ASSIGNMENT:
Scan the entries for "pixels". Every line that holds it is to be copied.

(Saved data entries)
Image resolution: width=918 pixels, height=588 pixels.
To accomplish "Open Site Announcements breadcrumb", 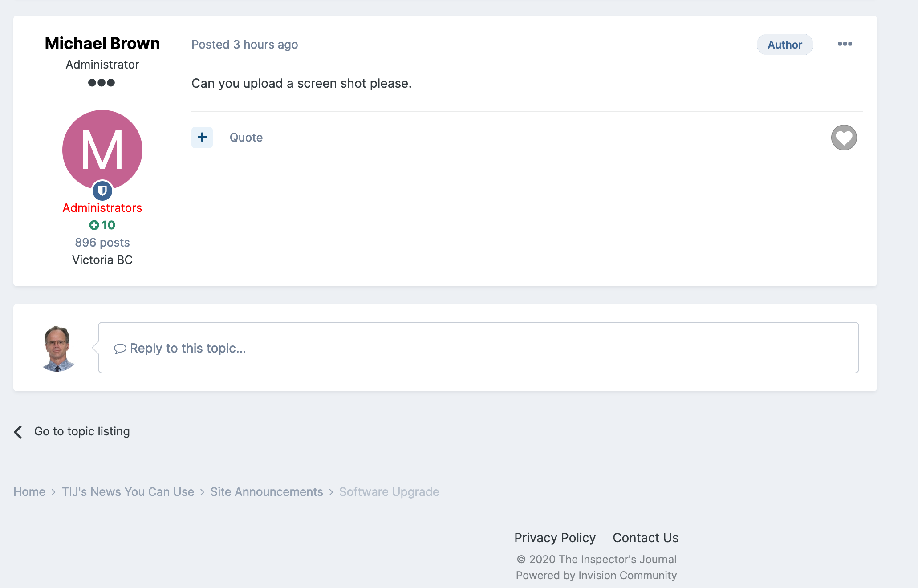I will pyautogui.click(x=266, y=492).
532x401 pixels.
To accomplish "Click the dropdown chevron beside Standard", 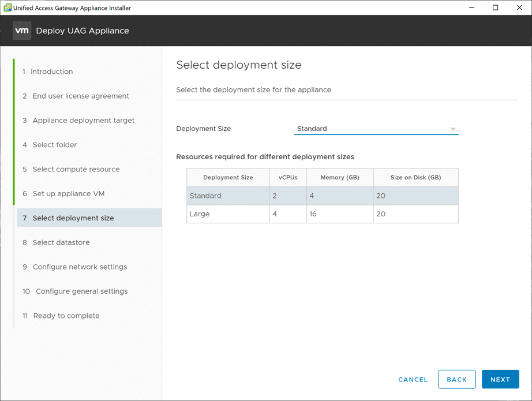I will coord(453,129).
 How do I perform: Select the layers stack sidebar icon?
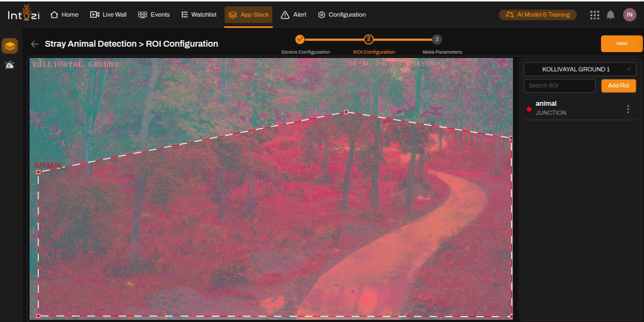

PROBLEM SOLUTION:
Image resolution: width=918 pixels, height=588 pixels.
532x401 pixels.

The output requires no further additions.